Which lines of the entries below contain the string "purple"? Show each of those lines in full.

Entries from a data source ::

•••

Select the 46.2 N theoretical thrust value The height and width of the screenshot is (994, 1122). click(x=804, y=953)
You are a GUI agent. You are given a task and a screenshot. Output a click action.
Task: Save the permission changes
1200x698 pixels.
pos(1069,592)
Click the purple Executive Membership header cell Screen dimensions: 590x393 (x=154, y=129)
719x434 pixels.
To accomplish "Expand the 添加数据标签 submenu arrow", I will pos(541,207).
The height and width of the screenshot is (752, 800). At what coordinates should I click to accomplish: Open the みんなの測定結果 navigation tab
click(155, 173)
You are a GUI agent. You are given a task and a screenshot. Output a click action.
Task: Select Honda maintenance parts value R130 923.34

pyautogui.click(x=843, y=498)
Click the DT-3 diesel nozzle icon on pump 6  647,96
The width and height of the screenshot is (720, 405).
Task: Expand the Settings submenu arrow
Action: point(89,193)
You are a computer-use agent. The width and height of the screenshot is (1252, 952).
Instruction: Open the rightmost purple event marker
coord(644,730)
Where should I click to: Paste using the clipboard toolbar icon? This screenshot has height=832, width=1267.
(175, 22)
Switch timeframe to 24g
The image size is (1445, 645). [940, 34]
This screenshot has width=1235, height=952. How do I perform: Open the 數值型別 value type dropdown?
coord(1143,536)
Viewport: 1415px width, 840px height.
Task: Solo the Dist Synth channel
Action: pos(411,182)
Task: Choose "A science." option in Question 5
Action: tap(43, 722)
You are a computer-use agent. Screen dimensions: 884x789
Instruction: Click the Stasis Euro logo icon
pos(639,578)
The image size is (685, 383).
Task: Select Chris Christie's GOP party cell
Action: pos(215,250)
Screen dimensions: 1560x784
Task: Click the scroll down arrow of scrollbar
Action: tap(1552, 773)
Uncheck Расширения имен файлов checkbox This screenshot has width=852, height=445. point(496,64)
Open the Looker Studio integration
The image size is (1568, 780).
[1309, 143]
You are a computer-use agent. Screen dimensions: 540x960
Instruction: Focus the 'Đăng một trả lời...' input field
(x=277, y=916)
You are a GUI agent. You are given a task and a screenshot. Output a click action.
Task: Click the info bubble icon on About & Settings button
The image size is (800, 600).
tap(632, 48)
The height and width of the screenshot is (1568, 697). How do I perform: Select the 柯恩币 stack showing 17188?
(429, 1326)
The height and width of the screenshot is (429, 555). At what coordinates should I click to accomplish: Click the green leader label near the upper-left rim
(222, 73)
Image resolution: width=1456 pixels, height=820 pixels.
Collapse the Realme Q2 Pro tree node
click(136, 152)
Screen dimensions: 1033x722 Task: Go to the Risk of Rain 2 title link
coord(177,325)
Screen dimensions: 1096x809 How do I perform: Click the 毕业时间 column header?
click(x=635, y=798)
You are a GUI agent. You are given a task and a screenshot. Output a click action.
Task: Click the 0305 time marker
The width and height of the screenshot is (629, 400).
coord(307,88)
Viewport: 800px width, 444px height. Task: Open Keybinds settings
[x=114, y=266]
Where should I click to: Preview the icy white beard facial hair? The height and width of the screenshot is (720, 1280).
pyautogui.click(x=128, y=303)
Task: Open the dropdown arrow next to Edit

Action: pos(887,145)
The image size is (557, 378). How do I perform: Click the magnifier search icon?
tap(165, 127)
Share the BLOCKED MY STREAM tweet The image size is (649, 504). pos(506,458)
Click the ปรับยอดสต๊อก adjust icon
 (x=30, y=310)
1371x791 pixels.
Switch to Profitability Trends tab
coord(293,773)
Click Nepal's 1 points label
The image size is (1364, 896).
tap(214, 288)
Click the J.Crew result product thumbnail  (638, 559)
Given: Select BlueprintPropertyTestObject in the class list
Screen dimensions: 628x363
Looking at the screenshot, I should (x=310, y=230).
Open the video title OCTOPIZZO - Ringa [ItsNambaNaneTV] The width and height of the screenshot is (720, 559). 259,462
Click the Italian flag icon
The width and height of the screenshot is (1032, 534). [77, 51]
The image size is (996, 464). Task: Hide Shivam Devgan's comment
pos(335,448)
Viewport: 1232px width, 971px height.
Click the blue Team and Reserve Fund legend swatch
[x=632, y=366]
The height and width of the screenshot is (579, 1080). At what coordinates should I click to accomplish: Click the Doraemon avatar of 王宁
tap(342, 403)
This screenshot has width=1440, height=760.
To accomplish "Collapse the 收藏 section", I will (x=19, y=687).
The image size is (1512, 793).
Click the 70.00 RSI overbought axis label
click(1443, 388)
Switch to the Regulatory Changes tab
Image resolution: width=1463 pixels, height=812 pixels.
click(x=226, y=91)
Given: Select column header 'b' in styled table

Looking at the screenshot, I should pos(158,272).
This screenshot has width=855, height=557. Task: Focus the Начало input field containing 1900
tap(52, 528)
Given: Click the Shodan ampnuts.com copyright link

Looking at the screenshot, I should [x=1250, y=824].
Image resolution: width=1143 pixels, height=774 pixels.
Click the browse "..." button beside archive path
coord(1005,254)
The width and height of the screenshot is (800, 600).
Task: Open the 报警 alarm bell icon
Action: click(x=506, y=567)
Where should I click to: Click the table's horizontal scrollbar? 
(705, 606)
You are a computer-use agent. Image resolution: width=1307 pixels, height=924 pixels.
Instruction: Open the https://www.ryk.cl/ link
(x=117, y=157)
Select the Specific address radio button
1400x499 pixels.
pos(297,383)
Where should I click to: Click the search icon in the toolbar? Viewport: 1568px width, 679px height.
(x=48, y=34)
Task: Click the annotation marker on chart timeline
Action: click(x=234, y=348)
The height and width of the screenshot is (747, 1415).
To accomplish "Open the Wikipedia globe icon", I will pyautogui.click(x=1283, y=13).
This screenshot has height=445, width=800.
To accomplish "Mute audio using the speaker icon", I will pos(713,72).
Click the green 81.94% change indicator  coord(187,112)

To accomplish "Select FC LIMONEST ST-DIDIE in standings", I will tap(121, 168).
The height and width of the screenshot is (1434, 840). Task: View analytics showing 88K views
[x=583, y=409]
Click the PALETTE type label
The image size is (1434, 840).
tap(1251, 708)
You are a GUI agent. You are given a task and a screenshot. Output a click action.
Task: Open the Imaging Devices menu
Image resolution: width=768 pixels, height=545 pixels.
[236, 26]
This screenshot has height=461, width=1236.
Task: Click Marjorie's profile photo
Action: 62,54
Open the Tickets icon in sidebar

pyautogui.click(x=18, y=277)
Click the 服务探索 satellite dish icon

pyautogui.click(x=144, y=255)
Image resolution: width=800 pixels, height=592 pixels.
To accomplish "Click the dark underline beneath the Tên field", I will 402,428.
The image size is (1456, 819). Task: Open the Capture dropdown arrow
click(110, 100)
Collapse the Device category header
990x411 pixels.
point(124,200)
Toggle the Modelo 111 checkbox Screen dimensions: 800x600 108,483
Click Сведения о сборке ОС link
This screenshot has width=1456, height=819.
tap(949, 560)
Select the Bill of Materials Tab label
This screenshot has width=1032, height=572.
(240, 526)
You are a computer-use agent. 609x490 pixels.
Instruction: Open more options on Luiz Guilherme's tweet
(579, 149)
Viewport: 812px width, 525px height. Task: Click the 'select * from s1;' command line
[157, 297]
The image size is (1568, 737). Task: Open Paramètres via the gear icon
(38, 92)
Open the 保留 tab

•••

Solved problem ::
Click the purple Executive Membership header cell Screen dimensions: 590x393 (x=154, y=129)
Instruction: Open the rightmost purple event marker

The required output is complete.